START SUPPLIED DATA

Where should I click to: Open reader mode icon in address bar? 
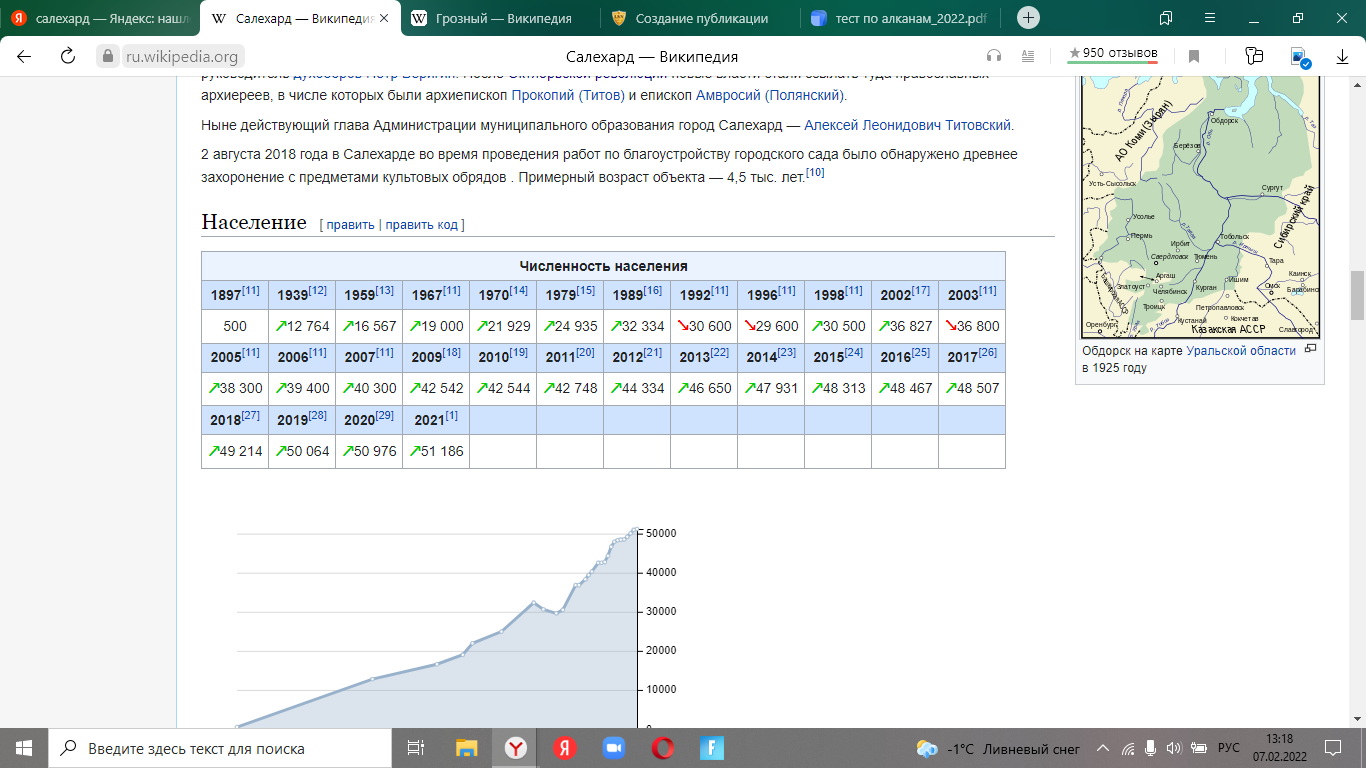click(1027, 57)
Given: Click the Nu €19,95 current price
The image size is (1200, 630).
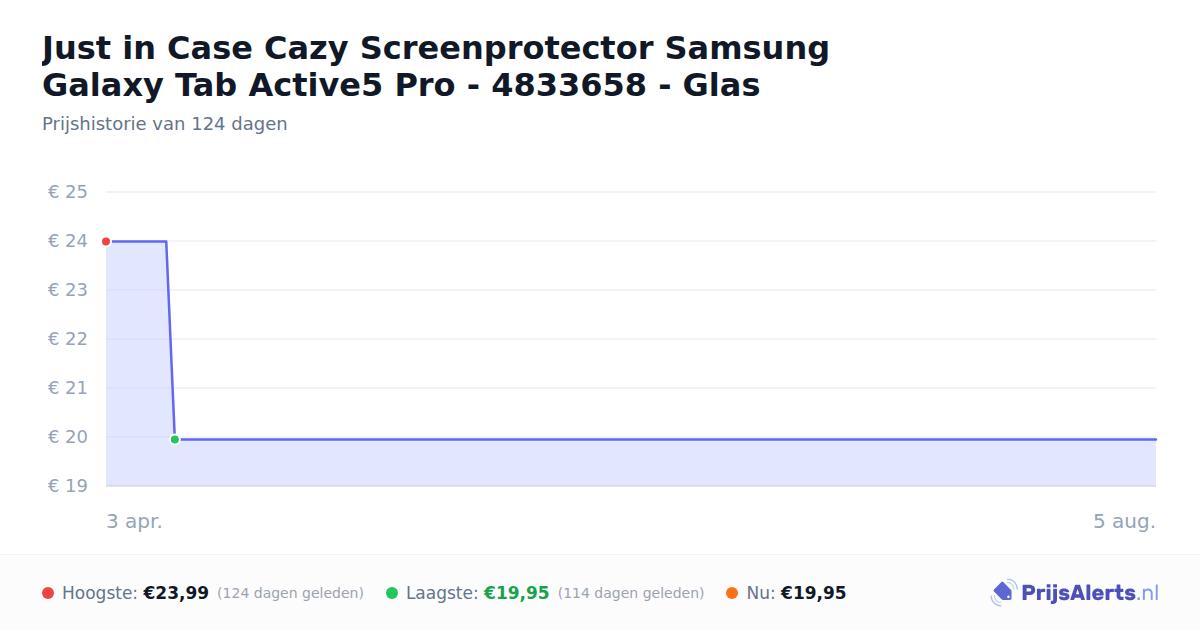Looking at the screenshot, I should pos(813,593).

END SUPPLIED DATA

__EXERCISE__.
What is needed is an exact reprint of every entry, pictures excluded.

__RESPONSE TO THE TASK__.
Where should I click to: Open reader mode icon in address bar? 
click(1027, 57)
Given: Click the Nu €19,95 current price
The image size is (1200, 630).
Looking at the screenshot, I should pos(813,593).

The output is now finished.